By the way, if you are worried that your kids won't like it, sell it as something familiar - something they like. For example, I tell my kids that it's chicken taco soup because they LOVE tacos and it has all of those familiar flavors. Call it whatever you have to to get them to try it and never look back. It doesn't hurt that they get to decorate their own soup with crushed tortilla chips, shredded cheddar, and avocado (if they like that stuff too). The cheese and chips are a big hit with my kids!

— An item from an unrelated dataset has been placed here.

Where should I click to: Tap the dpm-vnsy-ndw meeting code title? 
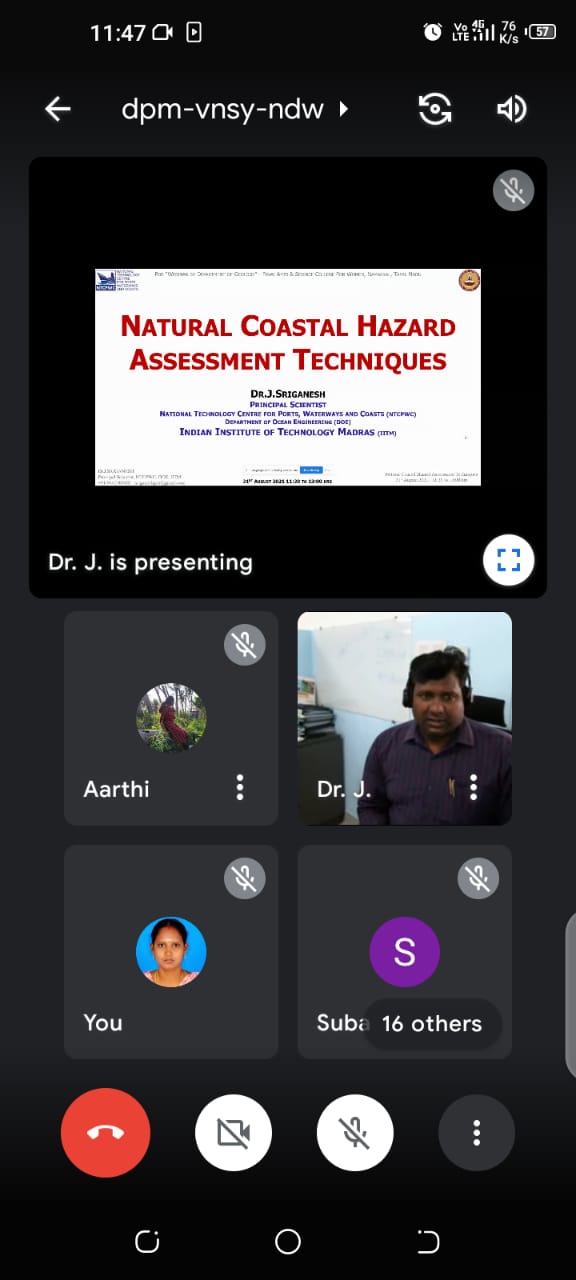[x=223, y=109]
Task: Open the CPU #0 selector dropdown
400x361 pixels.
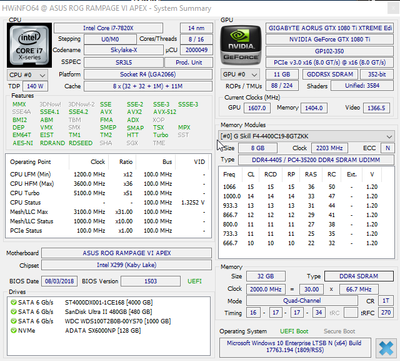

So let me know if you give this a try! I would love your feedback. Enjoy!
Happy Cooking,
Sarah
Crockpot Chicken Chili Verde
my version was based on http://www.domesticate-me.com/white-bean-chicken-chili/
2 boneless, skinless chicken breasts (I used 3, but kept one of them out after shredding it all up...I wanted extra shredded chicken for chicken salad)
2 -15 oz cans cannellini beans, drained and rinsed
2 large carrots, shredded
1 large yellow onion, diced
4 cloves garlic, minced
1 - 4 oz can diced green chilies
1 ½ tsp cumin
1 tsp dried oregano
1 T chili powder
½ tsp salt
½-1 tsp red chili flakes (depending on your heat preference)
***please note: if you like it spicy, you can add 1 jalapeno, seeded and finely diced - I didn't not use one because I have young children and I wanted them to eat the soup too
3 cups low-sodium chicken stock
4 heaping cups of baby spinach
crushed tortilla chips, diced avocado, shredded cheddar, and cilantro for topping
Place everything in the crockpot except for the spinach (no spinach yet!!!) and cook on low for 6 hours (you can cook it for up to 8 hours if you won't be home). It's so easy, even a toddler can do it!
Before... |
And after! |
Now, take the chicken breast and shred them with a fork. Add the chicken back to the chili along with the baby spinach.
Cook on high for an additional 30 minutes or until the spinach is wilted. You can taste for seasoning and add more salt and pepper if necessary.
Cook on high for an additional 30 minutes or until the spinach is wilted. You can taste for seasoning and add more salt and pepper if necessary.
Serve immediately topped with your favorites! Enjoy!